Celebrating our 'Shellversary'
The traditional 17th anniversary gift is made from shell which symbolically reflects the nature of the occasion. Shells come from the ocean, and an ocean's vast expanse and hidden depths reflect the nature of a seventeen-year relationship, the depths of which are still being explored. An ocean can be completely calm, or wild and stormy, mirroring the trials of life that can cause a relationship to have its ups and downs.
Help us celebrate 17 years at Grey Roots and explore some of the interesting shell artefacts found in the collection.
Engraving from Ferrante Imperato's Dell'Historia Naturale (Naples, 1599). This is the earliest illustration of a natural history cabinet. An assortment of shells can be seen displayed on the ceiling.

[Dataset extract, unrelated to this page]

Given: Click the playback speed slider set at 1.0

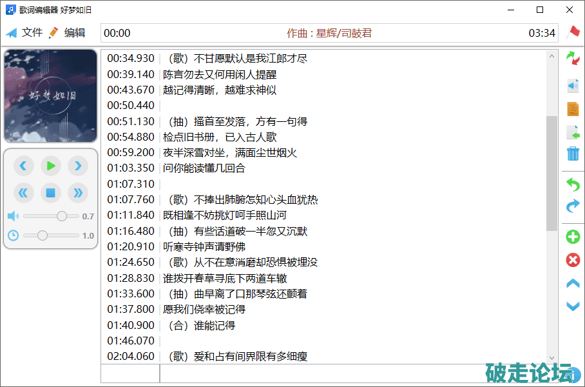Looking at the screenshot, I should [52, 235].
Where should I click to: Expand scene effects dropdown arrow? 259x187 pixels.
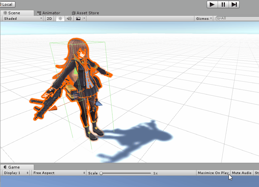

Frans Francken the Younger's Kunst- und Raritätenkammer (Chamber of Art and Curiosities), painted in 1636, depicts the corner of a cabinet and showcases an assortment of shells.
Illustration showing the Cabinet of Curiosity of Ole Worm (1588 - 1654). Worm, also known as Olaus Wormius, was a Danish physician, natural historian, antiquarian, and professor at the University of Copenhagen. Note the Conchiliata (shells) and the tortoiseshells hanging on the wall.
I have got a new madness, I am running wild after shells… the beauty of shells is as infinite as flowers, and to consider how they are inhabited enlarges a field of wonder that leads one insensibly to the great Director and author of these works.